Der verlorene Mann oder der Irrtum mit dem Testosteron

Wenn alternde Männer lustlos und dick werden, liege das an den Wechseljahren, behaupten viele Ärzte. Und verschreiben für einen besseren Lifestyle Testosteron. Dabei müsste man ein ernstes Wörtchen mit ihnen reden.

Testosteron Bild AdobeStock Urheber thodonal
Bild: AdobeStock, Urheber: thodonal

Andropause, Wechseljahre, Aging-Male-Syndrom. Mit diesen Begriffen will uns die Gesundheitsindustrie weismachen, dass irgendwann jeder Mann zum Kandidaten für eine Testosteron-Behandlung wird. Das Lifestyle-Hormon soll für mehr Muskeln, weniger Fett, gute Laune und harten Sex sorgen und ihm Lebensqualität, ja ewige Jugend zurückgeben. Wenn dem bloss so wäre.

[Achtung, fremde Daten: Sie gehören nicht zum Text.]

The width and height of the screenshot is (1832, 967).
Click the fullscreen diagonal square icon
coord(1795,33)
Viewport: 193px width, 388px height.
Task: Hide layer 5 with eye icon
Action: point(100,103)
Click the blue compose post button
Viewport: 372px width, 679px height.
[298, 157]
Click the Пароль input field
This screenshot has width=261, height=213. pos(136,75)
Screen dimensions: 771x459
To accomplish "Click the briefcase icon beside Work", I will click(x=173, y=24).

Hormonspiegel schwanken enorm

Steckt hinter emotionalen Verstimmungen, Leistungsabfall und mangelnder Libido wirklich immer ein Testosteron-Mangel? Eine Andropause gibt es nicht. Im Gegensatz zu Frauen sinkt der Hormonspiegel bei Männern nicht abrupt, sondern schon ab Mitte 20 kontinuierlich. Die Hormonpegel sind dabei von Mann zu Mann sehr unterschiedlich und hängen stark von den Lebensgewohnheiten ab. Einige Männer haben schon mit 40 tiefe, andere noch mit 70 hohe Werte. Die einen sind munter und voll leistungsfähig, obwohl sie tiefe Testosteron-Spiegel haben. Andere sind depressiv und leiden unter Schlafstörungen, obwohl ihr Testosteron normal oder sogar erhöht ist.

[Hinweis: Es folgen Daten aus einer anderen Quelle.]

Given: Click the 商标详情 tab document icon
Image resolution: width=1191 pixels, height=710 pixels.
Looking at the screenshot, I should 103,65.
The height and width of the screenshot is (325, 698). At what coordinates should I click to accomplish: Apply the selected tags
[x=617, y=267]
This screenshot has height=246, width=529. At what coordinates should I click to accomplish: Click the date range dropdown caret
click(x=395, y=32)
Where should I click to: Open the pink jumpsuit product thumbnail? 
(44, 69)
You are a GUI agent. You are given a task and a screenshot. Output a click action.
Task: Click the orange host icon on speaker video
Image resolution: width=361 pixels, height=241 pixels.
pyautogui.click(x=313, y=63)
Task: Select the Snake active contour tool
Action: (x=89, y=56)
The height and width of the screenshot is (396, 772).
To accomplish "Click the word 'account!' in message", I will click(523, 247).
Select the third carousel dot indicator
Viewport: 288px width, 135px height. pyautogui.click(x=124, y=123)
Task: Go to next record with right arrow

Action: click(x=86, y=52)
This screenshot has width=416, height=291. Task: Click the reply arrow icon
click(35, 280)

Kein Testosteron ins Blaue hinaus

Der Testosteron-Wert allein ist überhaupt nicht aussagekräftig Und vor allem ist ein erniedrigter Wert nicht automatisch behandlungsbedürftig. Weder ist Testosteron ein Geheimtipp gegen das Altern noch der Schlüssel für eine grandiose Potenz. Bis heute ist noch weitgehend unklar, ob Testosteron-Präparate Männern in der Lebensmitte überhaupt einen Nutzen bringen. Dringend gewarnt werden muss von Testosteron-Therapien ins Blaue hinaus. Die Palette gravierender Nebenwirkungen und Langzeitschäden ist riesig. Um zu wissen, ob bei einem Patienten wirklich ein Testosteron-Mangel vorliegt, braucht es eine sorgfältige Abklärung, und zwar nicht in einem Zentrum, das Testosteron-Präparate auch noch selber verkauft.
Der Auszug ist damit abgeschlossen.